離婚届を勝手に出される前の3つの対策

離婚届が真正でも偽造でも、離婚届が提出されて受理されたときは、戸籍上は離婚したことになってしまいます。ですから、離婚の意思が無いなら、すぐにでも手を打たなくてはなりません。

ぐずぐずしていると相手が離婚届を出してしまい、形式上でも離婚が成立したなら、協議離婚無効確認調停を申し立てるしか離婚を無効にできなくなるためです。
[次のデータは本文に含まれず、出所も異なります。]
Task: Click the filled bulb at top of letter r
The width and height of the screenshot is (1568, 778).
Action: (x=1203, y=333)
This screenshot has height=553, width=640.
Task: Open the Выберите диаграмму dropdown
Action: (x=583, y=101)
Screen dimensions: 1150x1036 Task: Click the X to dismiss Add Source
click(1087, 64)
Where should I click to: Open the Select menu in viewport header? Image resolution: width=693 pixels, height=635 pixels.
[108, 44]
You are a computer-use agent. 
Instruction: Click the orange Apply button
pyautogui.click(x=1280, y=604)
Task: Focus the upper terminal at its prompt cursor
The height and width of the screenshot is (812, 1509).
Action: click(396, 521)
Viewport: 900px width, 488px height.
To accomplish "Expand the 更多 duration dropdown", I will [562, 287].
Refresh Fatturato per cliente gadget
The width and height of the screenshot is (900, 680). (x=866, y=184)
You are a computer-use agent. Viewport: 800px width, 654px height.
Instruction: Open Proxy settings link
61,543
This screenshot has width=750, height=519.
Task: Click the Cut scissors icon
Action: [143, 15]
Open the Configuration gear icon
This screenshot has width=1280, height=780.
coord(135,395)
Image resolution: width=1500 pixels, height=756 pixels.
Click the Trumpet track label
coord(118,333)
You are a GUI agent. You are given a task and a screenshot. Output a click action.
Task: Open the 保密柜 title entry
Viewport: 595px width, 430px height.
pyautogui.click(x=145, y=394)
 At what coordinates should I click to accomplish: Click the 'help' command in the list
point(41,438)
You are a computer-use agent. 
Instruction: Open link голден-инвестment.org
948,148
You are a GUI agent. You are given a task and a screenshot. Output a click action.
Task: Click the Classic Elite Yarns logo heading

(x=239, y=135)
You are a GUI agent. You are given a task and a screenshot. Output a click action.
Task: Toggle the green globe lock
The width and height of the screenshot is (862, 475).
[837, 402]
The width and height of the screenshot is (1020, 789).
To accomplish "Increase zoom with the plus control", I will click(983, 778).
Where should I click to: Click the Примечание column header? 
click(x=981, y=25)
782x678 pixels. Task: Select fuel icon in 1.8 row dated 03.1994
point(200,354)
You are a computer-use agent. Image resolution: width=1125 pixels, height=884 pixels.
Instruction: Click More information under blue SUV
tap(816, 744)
方法としては3つありますが、どれであっても相手が離婚届を提出する前が期限です。また、全てに共通するのは、自分に離婚意思が無いことを、何らかの形で表明する(残す)点で、公的な方法と私的な方法に分かれます。

1.本籍地の役所に不受理申出をする

不受理申出とは、申出をした本人以外からの離婚届を、役所に受理させないための方法です。勝手に出される離婚届による離婚を防止するための、最も確実な方法で、なおかつ簡単な方法です。

不受理申出は本籍地の市区町村長に申出をしますが、郵送は原則的に許されない(方法はあるが余計に手間がかかる)ので、自らが役所に出向かなくてはなりません。しかし、本籍地以外でも申出を行えますし、用意するのは本人確認書類と印鑑だけです。

以前まで不受理申出の有効期間は6ヶ月でしたが、現在は無期限になり、不受理申出の取下書を提出するまで生涯有効です。できることなら不受理申出を活用しましょう。離婚届の受理を防止するのは、不受理申出以外に方法がありません。

不受理申出と離婚届の提出は、受理までのスピード勝負です。離婚届の提出に遅れないように、少しでも離婚届を出されてしまう危険を感じたときは当然のこと、今は大丈夫と思っていても、予防的措置として不受理申出を提出しておくのが無難です。

2.内容証明郵便で離婚しないと通知する

離婚届を出される前に、相手に離婚の意思が無いことを伝えるだけでも、協議離婚は無効になります。しかし、相手に伝えても後から言った言わないの争いになるのは目に見えているので、内容証明+配達証明(または本人限定受取)で郵送します。

ところが、内容証明郵便で相手に離婚しないと伝えても、出されてしまえば離婚届は受理されます。ですから、離婚届の提出を防止できませんが、届出時点での離婚意思という、協議離婚の成立要件を欠く証明が容易にできます。

協議離婚無効確認調停で争うのは、まさに離婚が無効かどうかなので、事前の内容証明郵便で離婚が無効なのは明白ですから、調停では争いにもならないでしょう。

誤解しないでおきたいのは、内容証明では文書の内容が正しいことを証明するのではなく、その文書が差出人から宛先に対して送られたと証明するものです。一方の配達証明とは、郵便物の配達を証明するものなので、送った事実と配達された事実を証明してもらい、相手への確かな意思表示を残すために使います。

ただし、差出人の住所を記載しなくてはならないので、相手に住所を知られたくないときは向いていません。この点はうっかりしやすいので要注意です。

3.公証人に確定日付を付与してもらう

確定日付はあまり知られていませんが、公証役場で公証人に日付入りの印を押してもらい、文書が存在した日付を証明してもらうことです。離婚の意思が無いと記した文書に確定日付をもらっておけば、もし確定日付以降に離婚届が出されても、文書の存在が離婚の無効を訴える際の根拠に使えます。

ここで、確定日付を付与してもらっても、離婚の意思が無かったことの証明ができるのではなく、離婚の意思が無いと記した文書が、確定日付に存在した証明である点を誤解しないようにしましょう。

同じように思えますが、確定日付は文書の存在を証明するのであって、その文書の内容については全く担保されません。単に文書に残しておいても、その日付はいつでも偽装できますから、確定日付をもらうことで日付が揺るがないということです。

この方法では、相手が離婚届を出す可能性を認識しながら、離婚の意思が無いことを伝えないので、離婚としては有効(届出を容認していた)とされる可能性があります。

しかし、相手と連絡が取れないなど伝えられない何らかの事情があるとき、離婚届が出された時点で離婚の意思が無かったと調停や訴訟で主張するには、確定日付を受けた文書でも申し分ないでしょう。

確定日付をもらうくらいなら、不受理申出をする方が費用もかからず簡単で大きい効果を得られますが、確定日付は文書の存在した日付を証明するに過ぎないので、代理人でも使者でも請求可能な点で異なります。